Provided passage |
__________

Physiotherapy can be useful in treating a broad range of conditions, ranging from minor injuries to chronic problems which require long-term treatment and management. As a result, physiotherapy assistants can expect to deal with countless different kinds of ailments throughout their careers, as they apply their skills under the supervision of a physiotherapist in a diverse range of settings including hospitals, rehabilitation centres, and specialized clinics.

While this can be challenging, and requires a breadth of different medical knowledge and skills, it is part of what makes being a physiotherapy assistant such an interesting and rewarding role. Curious about what kind of conditions you could be faced with during your career? Here are just a few of the most common.

1. Professionals with Physiotherapy Assistant Training Help Treat Arthritis

A condition which is estimated to affect over 20 per cent of the Canadian population, arthritis is the inflammation of one or more joints in the body. There are many different forms of arthritis, such as osteoarthritis—a degenerative condition which occurs as a result of gradual wear and tear of the cartilage between joints—and inflammatory arthritis—which is an autoimmune disorder that causes the body to attack its own tissues.

Arthritis can cause severe long-term pain, decreased mobility, stiffness, and swelling. Professionals with physiotherapy assistant training can play a vital role in assisting physiotherapists help those with arthritis by assisting patients with common rehabilitation exercises.

2. Physiotherapy can Be Very Effective in Helping Patients Manage Lower Back Pain

Lower back pain is becoming increasingly common in today’s society, and can affect people from all walks of life. Office workers often develop back issues by sitting in the same position all day long, which causes their spinal discs to degenerate over time. Professionals with more physically demanding jobs can also be at a higher risk of suffering lower back injuries, due to continuous strain and improper lifting techniques.

Physiotherapy assistants working under the direction of physiotherapists are often heavily involved in the rehabilitation process for individuals with lower back pain, which can include many different rehabilitation exercises.

__________

Material supplied |
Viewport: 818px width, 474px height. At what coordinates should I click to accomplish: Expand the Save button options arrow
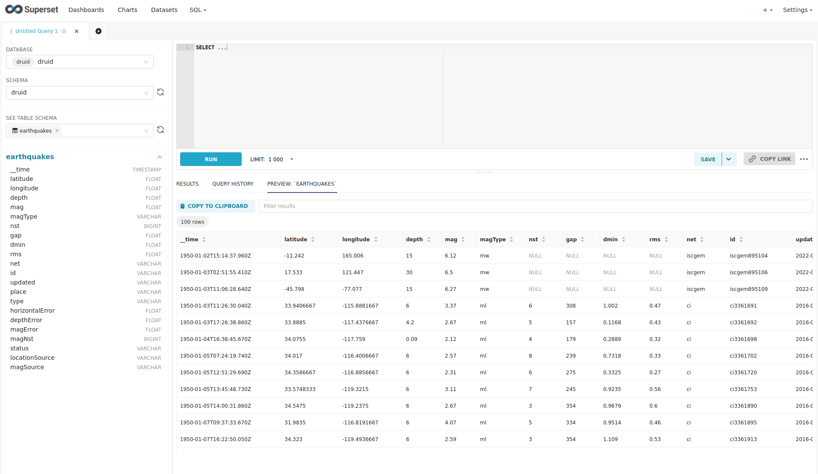click(x=729, y=159)
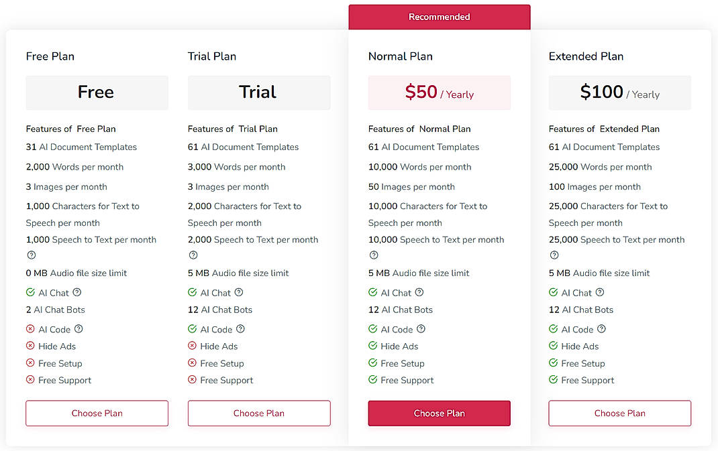
Task: Click the red Hide Ads cross in Trial Plan
Action: point(191,346)
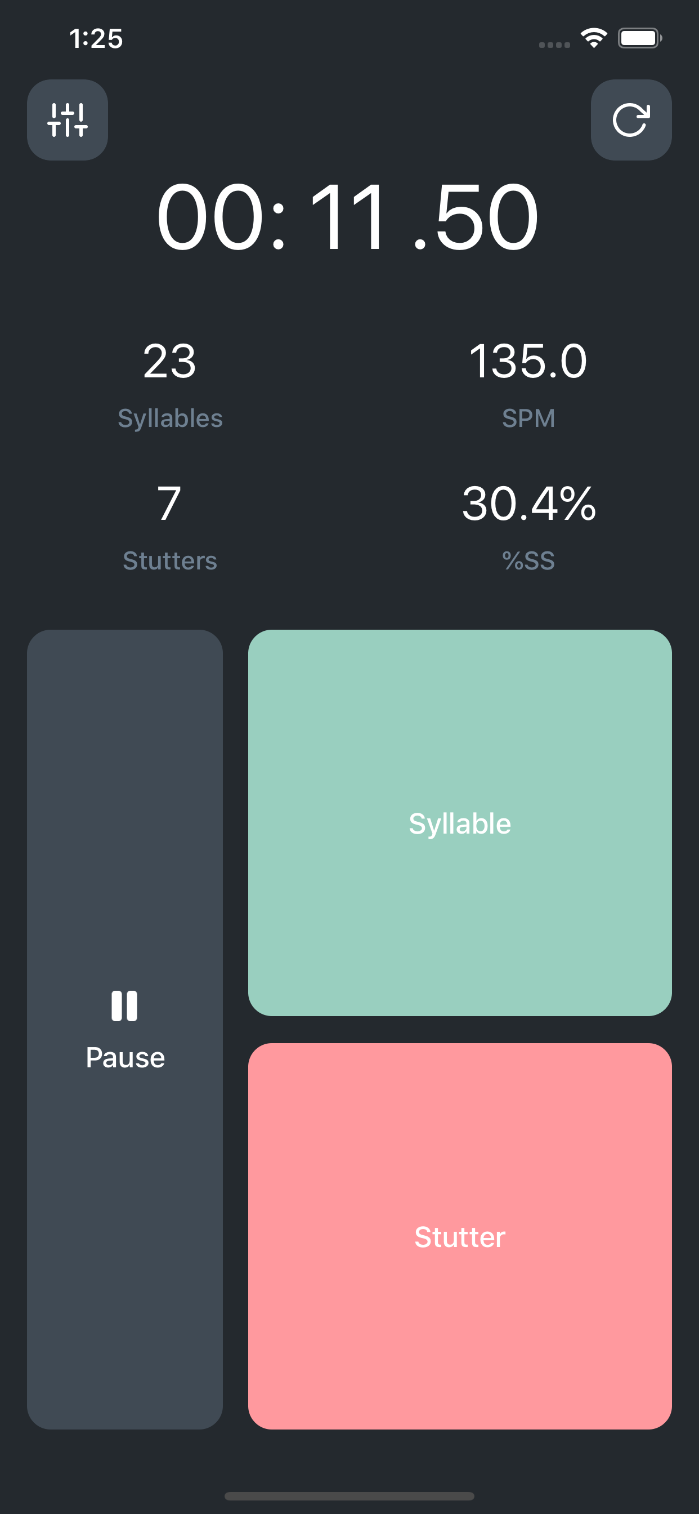This screenshot has height=1514, width=699.
Task: Click the red Stutter button
Action: [459, 1237]
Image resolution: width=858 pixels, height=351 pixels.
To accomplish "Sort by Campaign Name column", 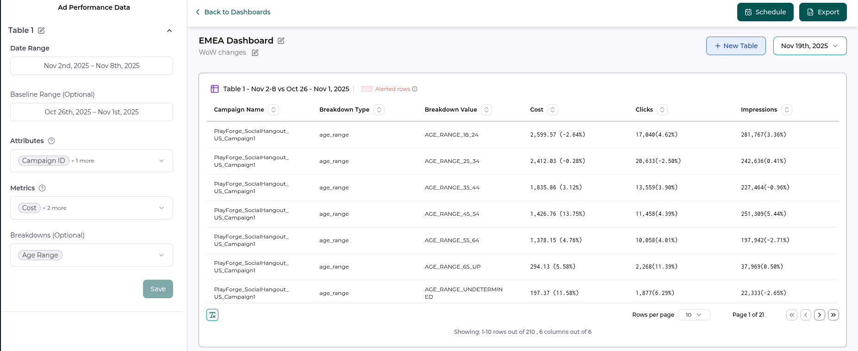I will (x=274, y=110).
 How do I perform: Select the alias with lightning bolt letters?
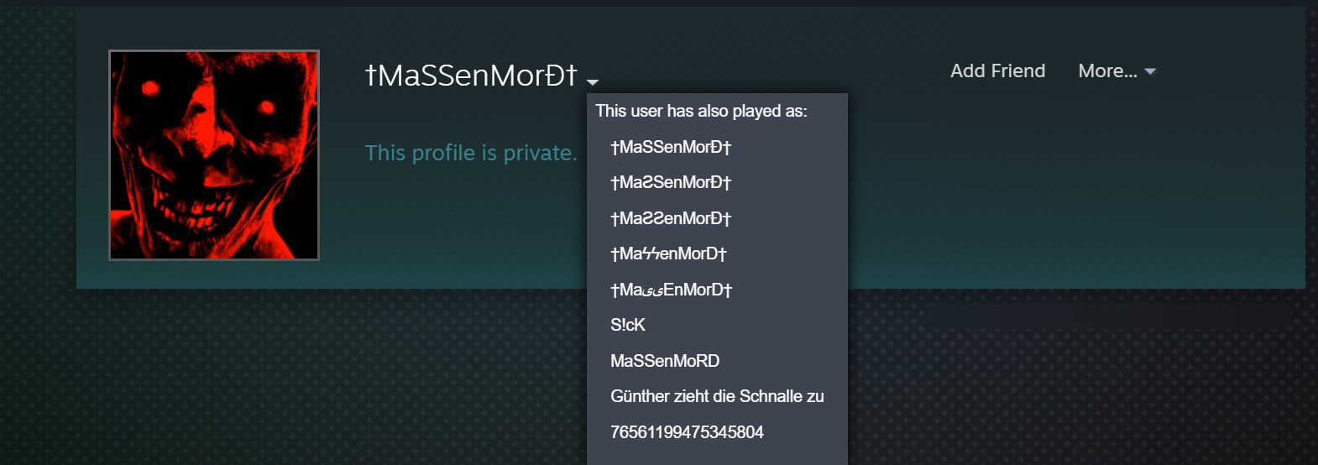[x=668, y=253]
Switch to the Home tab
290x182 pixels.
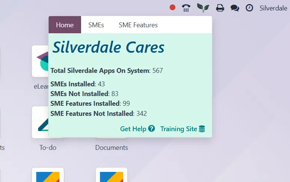(x=65, y=25)
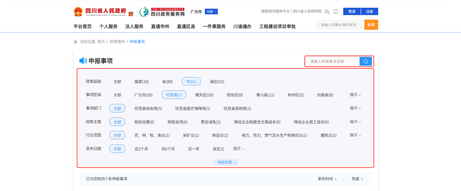461x191 pixels.
Task: Open the WeChat icon in header
Action: (327, 12)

__________

Using the information |
- 1) Answer these from the physiotherapy article:
(a) About what share of the Canadian population is arthritis estimated to affect?
(b) Under whose supervision do physiotherapy assistants apply their skills?
(c) What two things put people with physically demanding jobs at higher risk of lower back injuries?
- 2) Extend the physiotherapy article from the point where it ends, keeping its tone and layout.

Set of answers |
- 1)
(a) Over 20 percent.
(b) A physiotherapist.
(c) Continuous strain and improper lifting techniques.

- 2)
Employee holding his back in pain
Office workers are often at risk of developing lower back issues

3. Physiotherapy Assistants Working in Sports Often Deal with Achilles Tendonitis

Students who hope to work in sports medicine clinics after completing physiotherapy assistant courses can expect a number of specific injuries to crop up time and again. One of the most common issues seen in this line of work is Achilles tendonitis, which is an overuse injury caused by the inflammation of the tendon connecting the heel to the calf muscle.

Achilles tendonitis frequently occurs in runners and other athletes, and symptoms can include ankle pain, stiffness, and visible thickening of the tendon. Physiotherapy professionals will usually prescribe various stretching and lengthening exercises to help patients manage the condition.

4. Graduates of Physiotherapy Assistant Courses Play a Crucial Role in Post-Op Recovery

Recovering from major surgical procedures like hip replacements, knee replacements, and knee ligament reconstruction can be a long and challenging process for patients. They will usually have to undergo many months of physical therapy and rehabilitation in order to heal completely and regain a full range of motion in the affected area.

For physiotherapy assistants, this can often be one of the areas in which their skills and assistance is most useful. Patients recovering from surgery frequently experience mobility issues and extreme discomfort, as well as issues such as swelling and skin adhesions. Having a trained professional to assist with basic mobility, rehabilitation exercises, and the use of assistive devices and equipment can make a world of difference to their wellbeing, and help them to work positively towards a quick recovery.